Imagining a childhood event might also change memory for it by inducing source attribution errors (Johnson, 1988; Johnson, Hashtroudi, & Lindsay, 1993). Simply put, source attribution errors occur when information is remembered, but its source is remembered incorrectly or not remembered at all. Koehler (1991) argued explicitly that source attribution errors were partly responsible for the increased confidence in the probability of imagined future events. He noted that the mere act of imagining a scenario forces people to create an alternate reality for a short time and to fit the imagined facts into their existing knowledge of the world. The imagination procedure generates event information that subjects may remember, even if they don't remember the source of the information. Event information becomes more available, and therefore more plausible, subjects become more confident that the event will occur.

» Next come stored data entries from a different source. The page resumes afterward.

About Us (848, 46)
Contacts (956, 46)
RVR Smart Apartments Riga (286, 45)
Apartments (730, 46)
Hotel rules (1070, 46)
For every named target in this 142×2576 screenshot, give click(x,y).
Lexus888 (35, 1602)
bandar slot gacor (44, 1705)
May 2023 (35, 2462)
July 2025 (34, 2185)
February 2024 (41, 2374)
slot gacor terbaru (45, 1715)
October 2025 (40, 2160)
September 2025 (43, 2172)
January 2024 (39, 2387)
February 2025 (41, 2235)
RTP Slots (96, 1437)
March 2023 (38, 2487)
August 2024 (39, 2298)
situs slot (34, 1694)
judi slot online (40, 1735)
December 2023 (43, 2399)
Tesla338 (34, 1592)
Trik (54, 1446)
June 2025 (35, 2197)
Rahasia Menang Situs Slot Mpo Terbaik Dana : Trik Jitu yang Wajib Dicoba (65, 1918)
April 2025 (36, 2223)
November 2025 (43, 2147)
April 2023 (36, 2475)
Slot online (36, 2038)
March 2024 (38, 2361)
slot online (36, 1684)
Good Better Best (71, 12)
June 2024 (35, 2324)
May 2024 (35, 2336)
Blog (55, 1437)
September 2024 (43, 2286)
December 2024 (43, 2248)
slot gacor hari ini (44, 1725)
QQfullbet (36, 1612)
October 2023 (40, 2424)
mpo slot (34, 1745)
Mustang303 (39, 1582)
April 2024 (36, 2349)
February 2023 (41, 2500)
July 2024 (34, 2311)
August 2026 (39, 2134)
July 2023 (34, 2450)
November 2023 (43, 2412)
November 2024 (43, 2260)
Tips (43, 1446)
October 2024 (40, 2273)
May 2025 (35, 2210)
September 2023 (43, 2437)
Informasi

A similar line of argument leads us to predict that subjects will also become more confident that imagined past events had occurred. The rationale for this prediction is straightforward. Imagination will produce event information, and the event information may become more accessible, but its source may be forgotten or mis-remembered. When subjects are later tested, the availability might make the past event seem more plausible, and they might become more confident that the past event had actually occurred.

There is even reason to believe that source confusion might be especially acute for the very distant events of childhood. For example, Johnson, Foley, Suengas, and Raye (1988) asked subjects to think of actual or imagined personal events from either the recent past or childhood and then to rate these memories on 39 different characteristics. There were far fewer significant differences (3/39) between actual and imagined childhood events than for actual and imagined recent events (20/39). Put another way, both experienced and imagined childhood memories contain far fewer qualitative differences that can be used to distinguish between what actually happened from what was only imagined. Perhaps the act of imagining a childhood event generates only diffuse information about it, but if even genuine childhood memories contain similar information, subjects might not have a reliable way of distinguishing between childhood fact and fantasy. In short, the act of imagining may generate information whose source later becomes confused, resulting in a stronger belief that the imagined childhood event actually occurred. Thus, source monitoring research suggests why imagining a childhood window-shattering accident might promote greater confidence later that it actually occurred.